[Exercise instructions]: Nothing but the lines from the top of the data to the line holding "You are a GUI" should be printed, word for word and both ends included; leave the pictures out.

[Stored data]
┄┄┄┄┄┄

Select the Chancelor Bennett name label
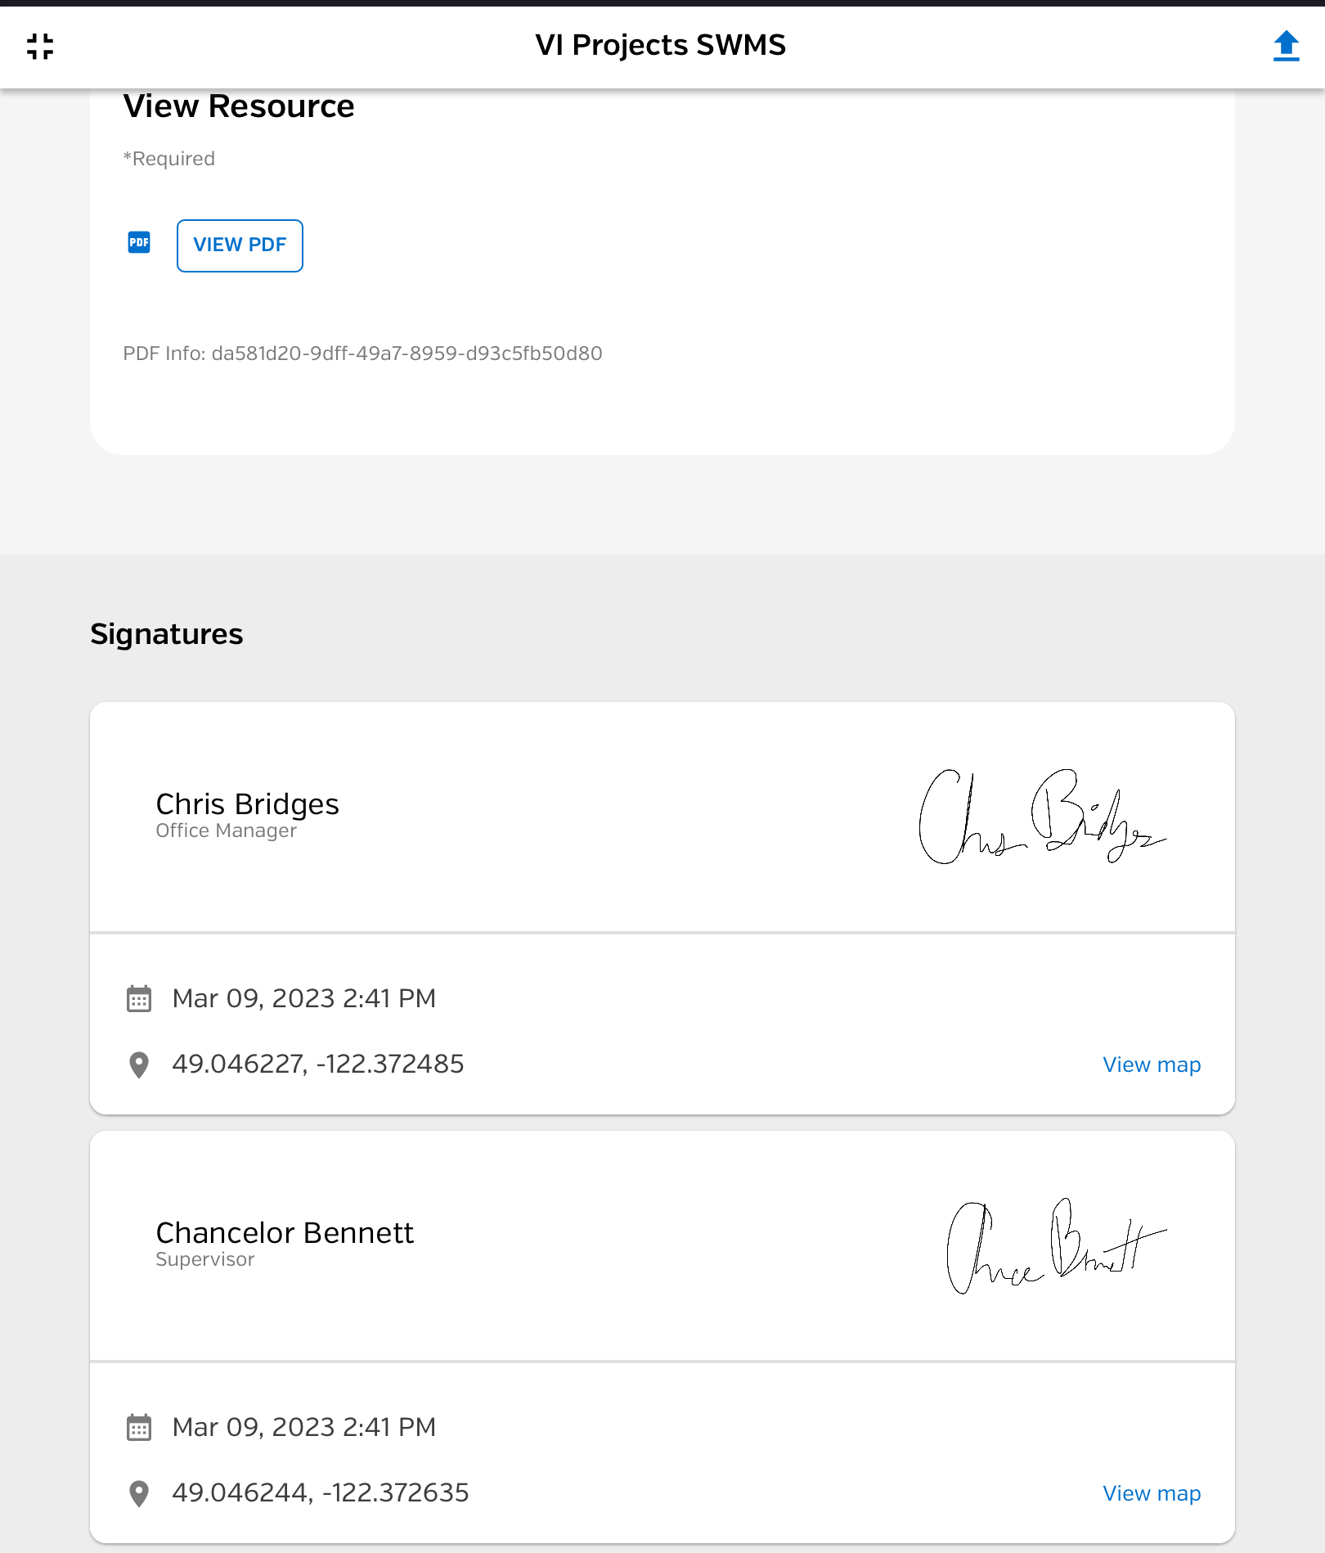 [x=285, y=1233]
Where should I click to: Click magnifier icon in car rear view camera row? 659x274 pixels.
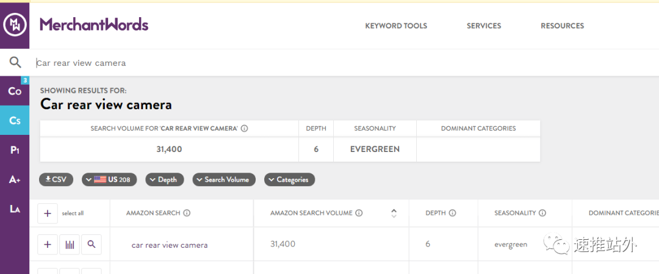(92, 245)
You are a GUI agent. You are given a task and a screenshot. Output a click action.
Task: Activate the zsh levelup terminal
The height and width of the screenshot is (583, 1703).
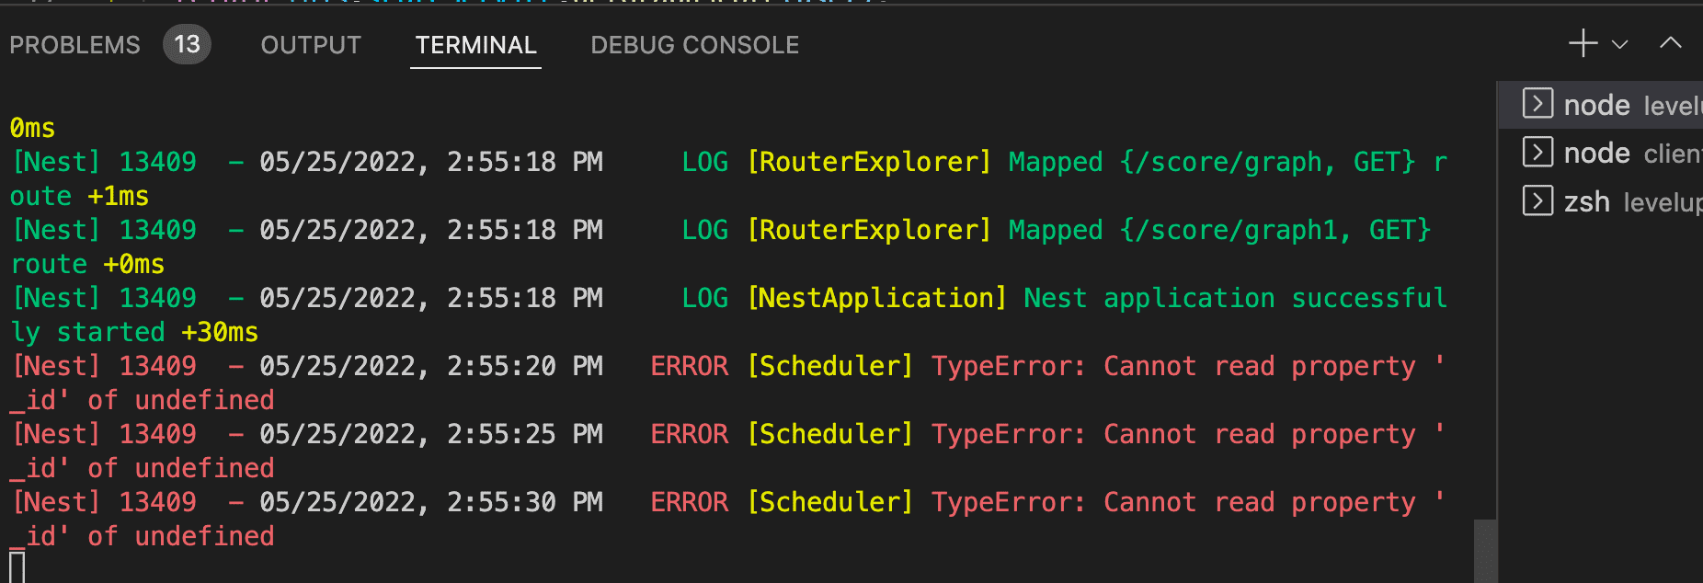[1628, 201]
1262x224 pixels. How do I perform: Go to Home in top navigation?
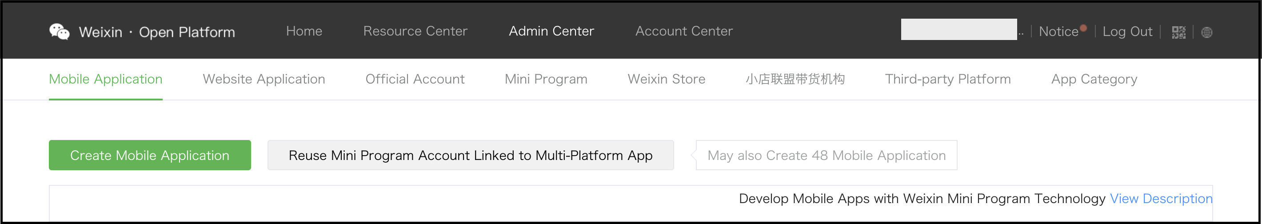pyautogui.click(x=304, y=31)
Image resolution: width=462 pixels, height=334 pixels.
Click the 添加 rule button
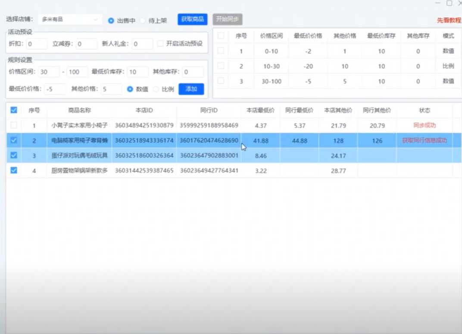tap(191, 89)
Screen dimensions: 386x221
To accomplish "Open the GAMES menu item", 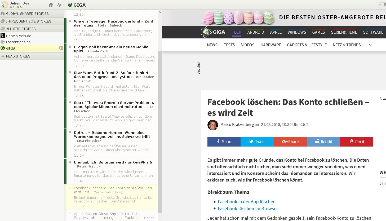I will point(318,32).
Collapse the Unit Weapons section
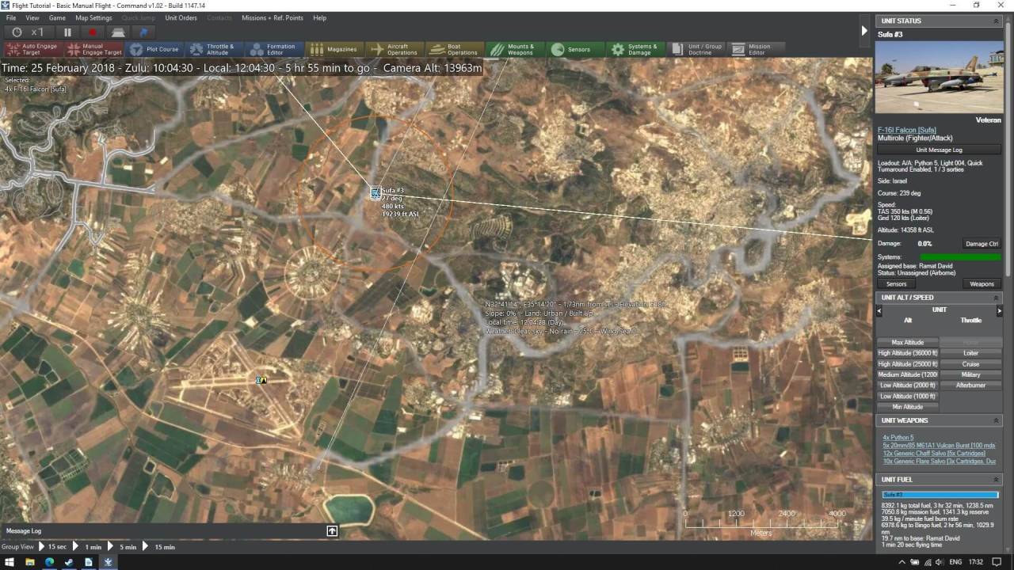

┄┄┄┄┄┄

[Written answer]:
Select the Chancelor Bennett name label
 [x=285, y=1233]
Where should I click to: Click magnifier icon in car rear view camera row? 659x274 pixels.
(92, 245)
You are a GUI agent. You are given a task and a screenshot. Output a click action.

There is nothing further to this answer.